From Foreign Policy:   With Islamic State Routed from Kobani, Kurds Eye Mosul.

So, what’s wrong with this picture.   Apparently, ISIS has abandoned Kobani.   Certainly the Kurds would like to see Mosul liberated.   It is just over the border of Iraqi Kurdistan and is home to many Kurds, though they are not the majority population.

OK.  Let’s start again.

Translation: With ISIS routed by Syrian Kurds  from a small, mostly evacuated Kurdish city the size of Binghamton, NY  in Syria, the Iraqi Kurds are thinking of liberating a city of 1.7 million in Iraq that has been taken over by ISIS with most ofthe population in situ.   

Are these two events comparable?   Driving an enemy out of a small city that has been evacuated and driving an enemy force out of a city larger than Philadelphia  with the population in residence?

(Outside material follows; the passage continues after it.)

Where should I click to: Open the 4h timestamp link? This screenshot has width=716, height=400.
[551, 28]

Are the Syrian Kurds the same as the Iraqi Kurds?   Not politically.   The Iraqi Kurds have allied themselves with the Turkish government for practical reasons, whereas the Syrian Kurds have familial and political ties with the Turkish Kurds who have been persecuted by the Turkish government for at least 100 years.   The Iraqi Kurds did send a few fighters to join the fight in Kobani to humor their American mentors, and the Syrian Kurds accepted them as a concession to those same American allies.

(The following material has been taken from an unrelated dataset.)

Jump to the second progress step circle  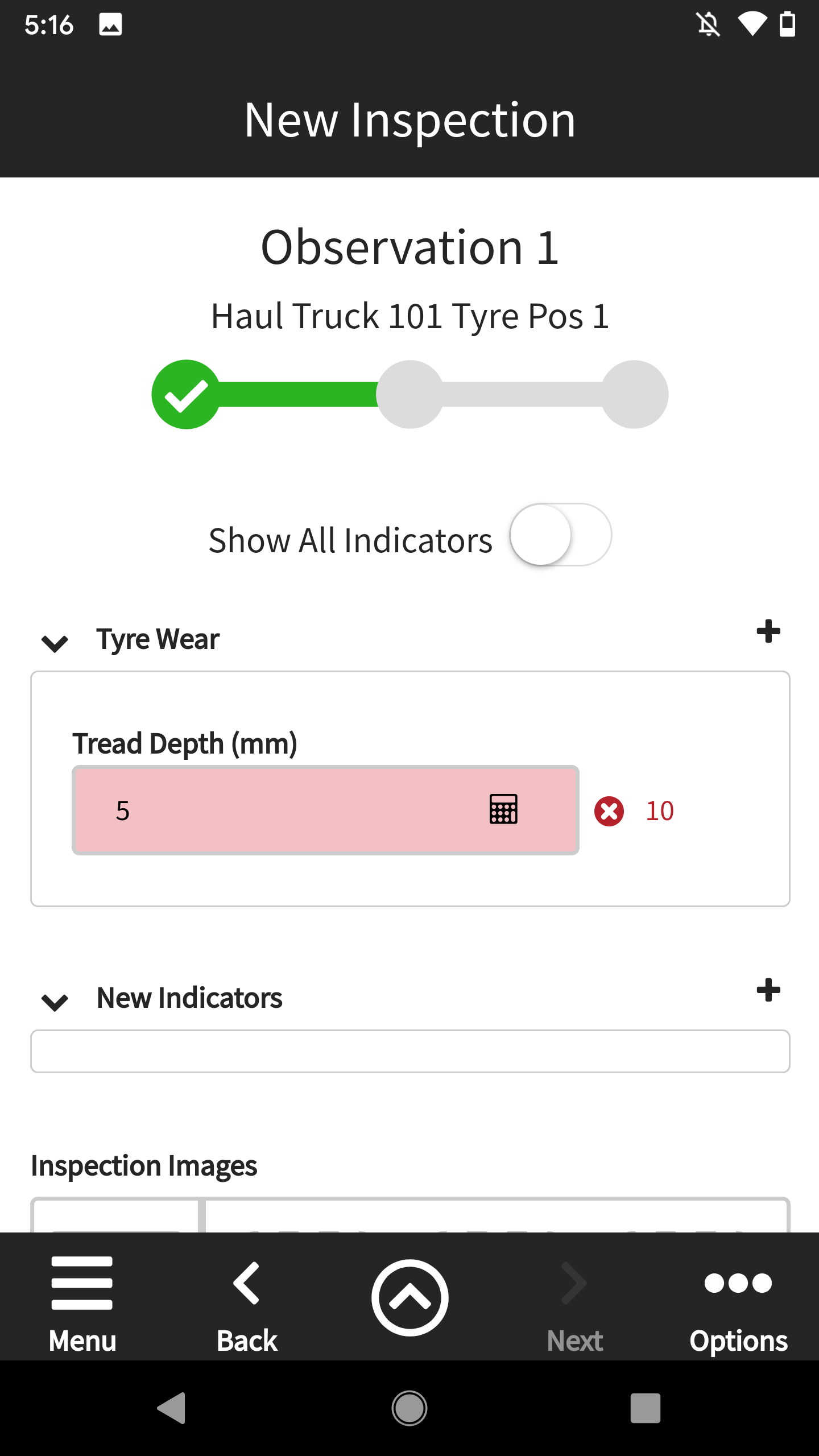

Are we talking here about Kurds defending Kurdish cities?  Well, Kobani was a largely, though not  entirely Kurdish city.  There is no Kurdish separatist or federalized region in Syria, and because their interests were not honored by the Syrian Rebels, they have not fought with them, but against them, with some basic support from the Syrian Govenrment.    they dream of independence, but by and large it has not been their demand and there is no reason to think the Syrian Government would offer it.

Mosul is a city with some Kurds in residence, but they are not the majority.   The city is not in the seperate space governed by the Kurds in Iraq.   Likely, the Kurds would have to fight side by side with the Iraqi Army to retake Mosul.    They would not be able to absorb Mosul into their own region like they did the long disputed city of Kirkuk, and even that hasn’t been legally sorted out.

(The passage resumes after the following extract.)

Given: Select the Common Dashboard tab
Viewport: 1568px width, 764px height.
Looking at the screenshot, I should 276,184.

Do Kobani and Mosul have similar strategic value for ISIL?   Kobani is a border town in Syria like many others.   ISIL fighters have no problem finding places to cross.   It has been evacuated so there are few people go govern there.    For ISIS, the fight was optional.    They have taken many towns and small cities, stayed a while, then left when it was inconvenient to stay, and even returned at a later point.   They could have walked away at any point without a ciriical loss.

Mosul is a huge city full of people.   The Christians, Yazidis and Shiites have been killed or driven out.  Teh remaining population play along with their rules.  They have no choice.     ISIS obtained a huge cache of American weapons In Mosul.   They looted one of Iraq’s largest banks in Mosul.   Mosul is near a critical Dam on the Euphraties around which there have been fierce battles.   Bombing around Mosul would be very dicey.   There are people everywhere.   And, it would take a lot more firepower to support an attack on the larger ISIS force resident in Mosul.  

So is there anything about the connection posited in the title of this article that is factually relevant?  Well, maybe the time.  But even that may follow as true, but is it relevant?   The author says that the Kurds will need help to take Mosul.   Who will help them?  The Syrian Kurds remain busy in Syria.   They have lots of small cities, towns and villages to defend at home.    The US is already bombing in the area, but the Iraqi army is the key.

OK.  So why is there no coverage illuminating the status of the Iraqi army at present?  Where are they and what are they doing?   This is far more critical to the liberation of Mosul than whether Kobani has been won.  If Kobani has been won.  Sure, ISIS has left.   But they never had a reason to stay other than to fight, and there’s no telling if they will be back?

But what about the Iraqi Army?  According to the author of this article, the Kurds aren’t sure.   So, yes, they may have their eye on Mosul, but they don’t currently have the resources to fight for it.